Choreographer steps forward with responses to genocide

CAMBRIDGE -- In ''Small Dances About Big Ideas," choreographer Liz Lerman has, in the space of an hour, pulled together the blood and tears and particulate matter that course through the genocide that has ravaged places from Nazi Germany to Rwanda, Darfur to Uganda. Yet her aim is not to tug at our heartstrings, or make us wring our hands.

The piece, commissioned for Harvard Law School's conference on the legacy of the Nuremberg trials, exists to address questions at once mundane and profound: How can a Western courtroom, or a tribunal in another culture, be an adequate response to mass violence? Then again, how can it not be? Indeed, what else do we, as a civilized society, have?

Lerman tackles those questions with vigor and grace, not literally, but with a kind of episodic abstraction. A young woman -- a victim of rape -- repeatedly hurls herself on a desk, then pulls a man's head through her legs, bent wide.
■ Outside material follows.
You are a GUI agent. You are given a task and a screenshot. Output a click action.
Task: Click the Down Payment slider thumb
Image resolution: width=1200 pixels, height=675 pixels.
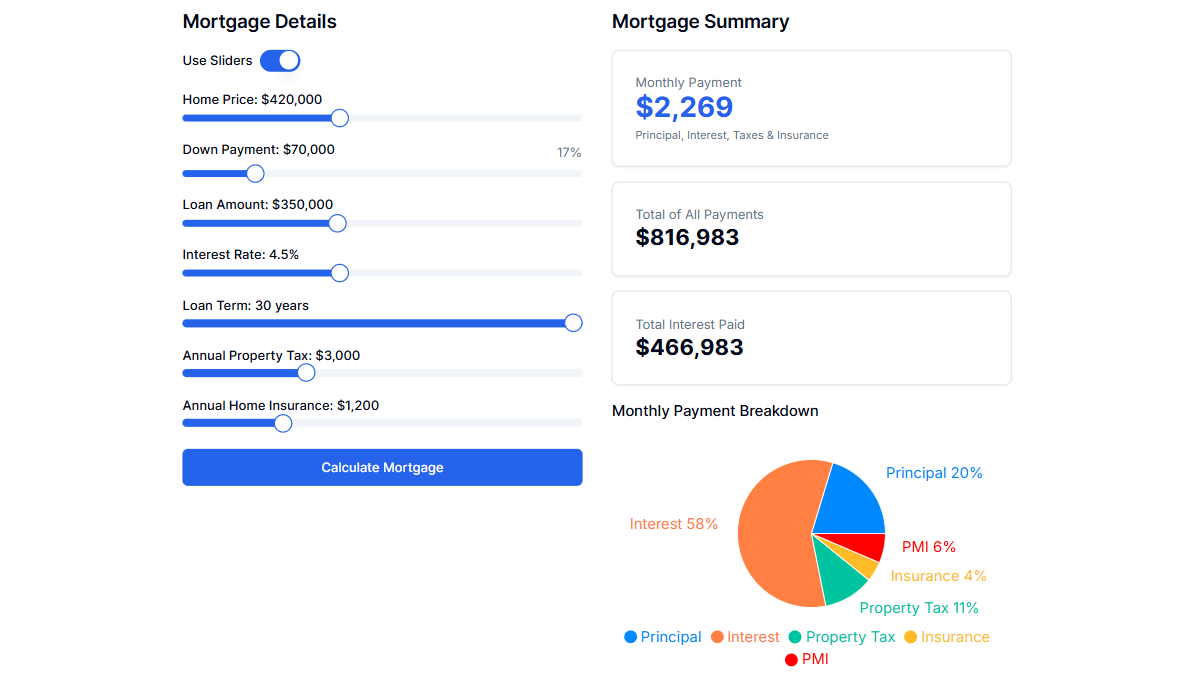pyautogui.click(x=254, y=173)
A forensic anthropologist plants red flags -- marking the bones of the tortured -- along a circuitous path. Gesture, in the hands and bodies of Lerman's 12 eloquent, eclectic dancers, speaks volumes: Arms dart and rattle, torsos slump on one another, fingers splay over faces. Yet technique, remarkably, is never sacrificed, even among the older dancers in the group -- men and women who appear to be 60-plus.

The dance is peopled with characters, and a narrator -- Peter DiMuro, a former Boston dancer who is now artistic director of the Liz Lerman Dance Exchange -- who slips between the players, reading snippets of text by authors from Robert H. Jackson (statements before the Nuremberg tribunal, 1945) to Samantha Power (''A Problem From Hell: America in the Age of Genocide," 2002) that frame, and inspire, the movement. Running beneath and within the action are Darron West's rippling sound design and Lewis Folden's spare, movable set: a series of wooden benches and textured black panels that open up, toward the end of the piece, like a well-worn book to reveal a patchwork of muted color.

Among those characters are Raphael Lemkin, the lawyer/activist who coined the term ''genocide." A thorn in the side of complacency, he spins and crashes to the floor with increasing frenzy. And then there are the three Norns (source of the name ''Nuremberg) -- wise women from Norse mythology who help the gods understand the law. They bend and soothe the victims of mass violence.

One of the most wrenching sequences, surprisingly, is also the most spontaneous. Midway through the performance, DiMuro stops the show, and invites the audience, with the dancers onstage, to contemplate ''what we teach about retribution." One woman comments on obedience and disobedience. Another talks about frustration and blame. On the spot, DiMuro introduces gestures expressing their words that culminate in a dance phrase. Then, quietly, elegantly, toward the end of the piece the dancers reprise that phrase. The audience, spiritually, has entered the stage space.

It is an act of community that may perhaps be the answer we need after all.